Предложенная Бакуниным социальная ликвидация всего старого мира без реальной „построяющей“ программы была не только чужда, но и просто враждебна Герцену.
„Аракчееву, — писал он, — было с полгоря вводить свои военно-экономические утопии, имея за себя секущее войско, секущую полицию, императора, Сенат и Синод, да и то ничего не сделал. А за упразднением государства — откуда брать „экзекуцию“, палачей и пуще фискалов — в них будет огромная потребность. Не начать ли новую жизнь с сохранения специального корпуса жандармов? Неужели цивилизация кнутом, освобождение гильотиной составляют вечную необходимость всякого шага вперед?“ Бакунин и не призывал к этому. Его план был еще более утопичен. Вопрос Герцена звучал риторически. Ответа на него он дать не мог.
Свою задачу видел Герцен в пропаганде словом. Он возражал Бакунину и другим, считавшим, что время слова прошло, время дела наступило. „Как будто слово не есть дело? — писал он. Как будто время слова может пройти?“
Расчленение слова с делом возможно лишь тогда, когда все уяснено и понятно и нужно лишь действовать. „Но кто же, кроме наших врагов, готов на бой и силен на дело? Наша сила — в силе мысли, в силе правды, в силе слова, в исторической попутности“.
„Историческую попутность“ Бакунин понимал по-своему. Спор старых товарищей разрешила жизнь. Впрочем, незадолго до смерти Бакунин близко подошел к точке зрения Герцена, но пока он был еще очень далек от нее.
Летом 1869 года, когда Герцен заканчивал свои „Письма к старому товарищу“, а Бакунин писал следующую пропагандистскую брошюру „Наука и насущное революционное дело“, Нечаев появился в Москве.
„Мандат, — пишет Ралли, — данный Бакуниным, а также рекомендация к Любену Каравелову в Бухарест, много послужили Нечаеву.

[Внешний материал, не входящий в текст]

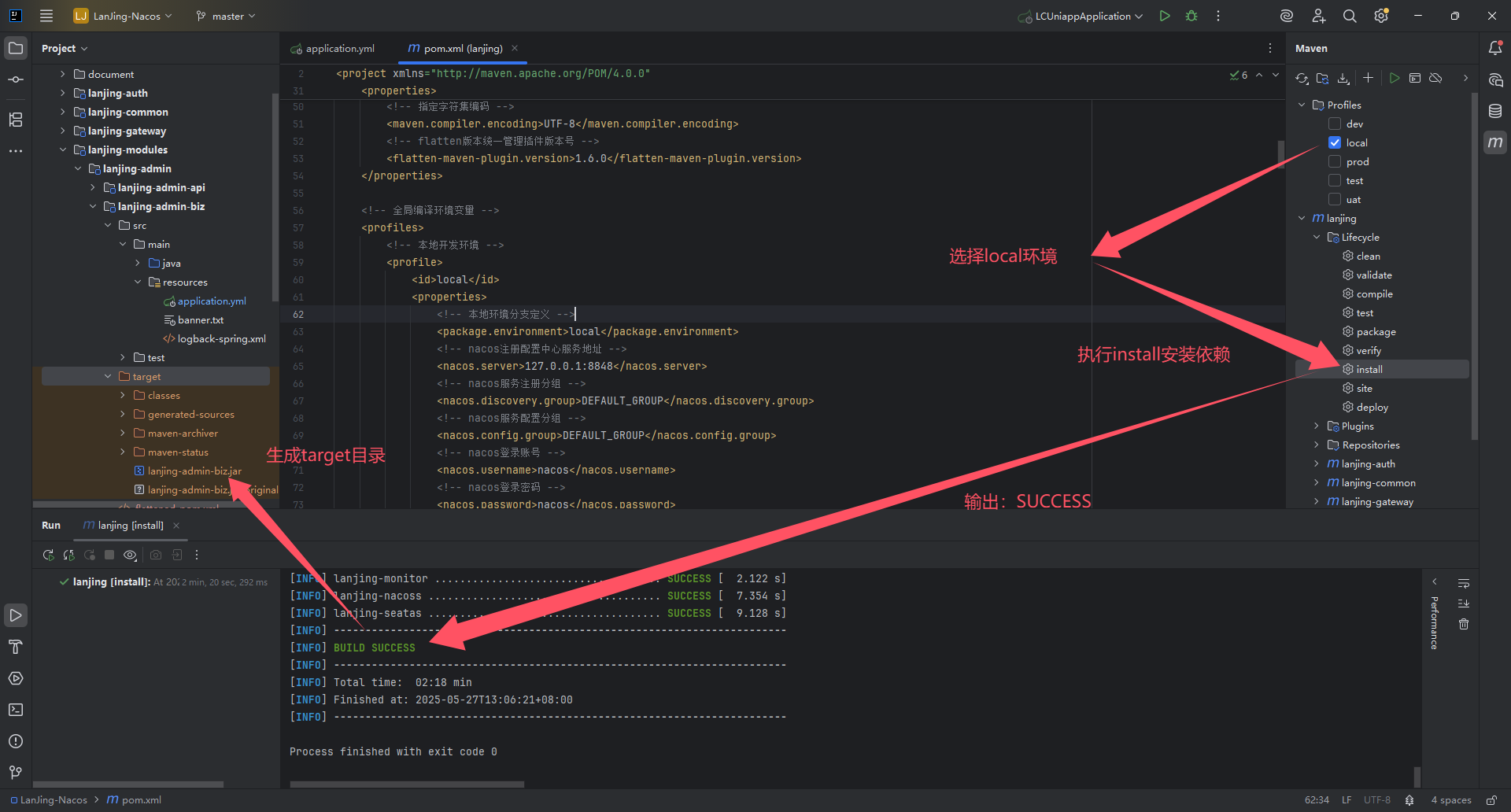The width and height of the screenshot is (1511, 812).
Task: Click the Maven download sources icon
Action: coord(1343,78)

В Москве в особенности этот мандат произвел большое впечатление на Успенского и других“.[414]
Упорно и настойчиво действуя от лица мифического Центрального русского комитета, связанного с Европейским революционным комитетом, он сумел объединить рвущуюся к реальной борьбе молодежь в несколько кружков. Однако иезуитские методы работы: составление взаимных характеристик членов кружка друг на друга, диктаторство Нечаева, наконец, само содержание предлагаемой им программы борьбы — все это не могло надолго удержать в подчинении молодых людей и никак не способствовало созданию той централизованной организации с железной дисциплиной, о которой мечтал Нечаев. Оппозиция к его планам, проявленная студентом Ивановым, кончилась трагически для последнего. Стремясь укрепить свой авторитет диктатора, не допустить ни малейшего отступления от проповедуемых им истин, а также устрашить других членов организации и „связать их кровью“, Нечаев в сообществе с Успенским, Кузнецовым, Прыжовым и Николаевым организовал убийство Иванова.

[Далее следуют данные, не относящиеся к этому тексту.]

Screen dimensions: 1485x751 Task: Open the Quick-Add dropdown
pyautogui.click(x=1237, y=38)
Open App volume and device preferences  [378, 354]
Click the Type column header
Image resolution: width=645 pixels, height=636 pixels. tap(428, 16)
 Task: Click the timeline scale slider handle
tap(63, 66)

Опубликованное недавно во французском журнале письмо Г. А. Лопатина к Н. А. Герцен (дочери) от 1 августа 1870 года следующим образом повествует об этом событии: „…Я знал, что У[спенск]ий выманил И[вано]ва в лес под приличным предлогом, и я всегда удивлялся, почему, идя с ним рядом, он не выстрелил ему в висок? Для чего тут понадобилось пять человек? Но теперь мне пишут, что, по рассказам участников, они так растерялись, что забыли, что при них есть оружие, и стали бить И[ванова] камнями и кулаками и душить руками; вообще убийство было самое зверское. Когда Иванов был уже мертв, Нечаев вспомнил о револьвере и для большей уверенности выстрелил трупу в голову“.[415]